Now that the coast was clear, and he had made the discovery calculated to prove so fortunate, as well as useful, Jack could think of other matters less important and yet really necessary.
He got out their “bait-box,”—as Perk always called the receptacle of their food supplies—and proceeded to enjoy a ham-sandwich, washed down with the hot coffee already sweetened, and with genuine cream added; thanks to Perk’s “pull” with that favorite waiter in the San Diego restaurant, and whom he had mentally promised to reward some fine day, in a way commensurate with the service rendered.
Jack took his time.
He always did when eating, and consequently never knew those qualms along the line of indigestion, which occasionally doubled poor, hasty Perk up with such violence. Moreover, he seemed to be enjoying his novel breakfast vastly, a fact that tickled the other more or less, for Perk certainly did enjoy seeing others happy.
From time to time they exchanged words. Of course their talk was wholly connected with the serious business on which Uncle Sam had dispatched them, and which they were now following out as best they could.
So early in the game it was of course wholly impossible to lay their plans save vaguely; as they picked up further information they could, as Perk was fond of saying, “advance the spark,” and build some sort of a structure calculated to bring down the enemy’s fort in ruins, unless indeed, they managed to turn the tables on the two sleuths.
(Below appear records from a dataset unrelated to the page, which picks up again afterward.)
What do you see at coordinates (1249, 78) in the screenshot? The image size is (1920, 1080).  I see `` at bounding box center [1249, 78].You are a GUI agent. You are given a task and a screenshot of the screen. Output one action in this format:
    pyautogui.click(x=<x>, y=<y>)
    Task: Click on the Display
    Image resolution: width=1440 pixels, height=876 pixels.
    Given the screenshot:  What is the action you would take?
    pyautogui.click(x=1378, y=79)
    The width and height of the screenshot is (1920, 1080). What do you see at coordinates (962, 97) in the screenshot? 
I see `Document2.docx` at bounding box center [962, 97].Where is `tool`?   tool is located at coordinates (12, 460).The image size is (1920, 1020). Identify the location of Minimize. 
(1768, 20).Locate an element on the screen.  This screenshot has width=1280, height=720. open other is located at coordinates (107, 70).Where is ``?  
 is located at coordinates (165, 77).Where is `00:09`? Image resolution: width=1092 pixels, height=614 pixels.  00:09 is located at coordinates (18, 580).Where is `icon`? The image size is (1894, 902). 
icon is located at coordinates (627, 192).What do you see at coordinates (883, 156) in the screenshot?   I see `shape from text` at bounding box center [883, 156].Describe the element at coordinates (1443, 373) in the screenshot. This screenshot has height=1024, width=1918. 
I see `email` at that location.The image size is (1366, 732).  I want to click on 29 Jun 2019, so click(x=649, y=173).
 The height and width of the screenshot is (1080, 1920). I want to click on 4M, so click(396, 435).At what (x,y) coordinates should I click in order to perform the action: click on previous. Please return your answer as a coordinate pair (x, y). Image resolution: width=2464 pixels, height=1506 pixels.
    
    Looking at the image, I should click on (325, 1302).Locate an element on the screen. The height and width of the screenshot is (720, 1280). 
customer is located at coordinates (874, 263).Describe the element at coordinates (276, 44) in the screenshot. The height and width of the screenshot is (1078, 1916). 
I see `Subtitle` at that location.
As they thus chatted at their ease while swinging around in a succession of short circles, the centre of which was always that conical heap of jagged rocks Perk humorously called Castle Thunder, the name of Simeon Balderson naturally came up.
Perk had himself been doing more or less pondering upon the unknown fate of the Secret Service man, who was, so Jack had informed him, a most valued agent of the Government.
“I jest caint help awonderin’ what made him fall daown on his job that a ways,” he mentioned to his comrade; which of course was Perk’s method of trying to draw the other out, so as to imbibe Jack’s way of reasoning.
“That must, as I said before,” came the reply, “remain a dead mystery to us unless we happen to run across the answer while poking around. He was up against a tough bunch, and if they discovered what he was doing the chances are they’d put him out of their way in the easiest possible fashion—throwing him over some precipice, or shooting him full of holes. That’ll come to us in the bargain, I reckon, if we’re unlucky enough to slip-up, and fall into their hands.”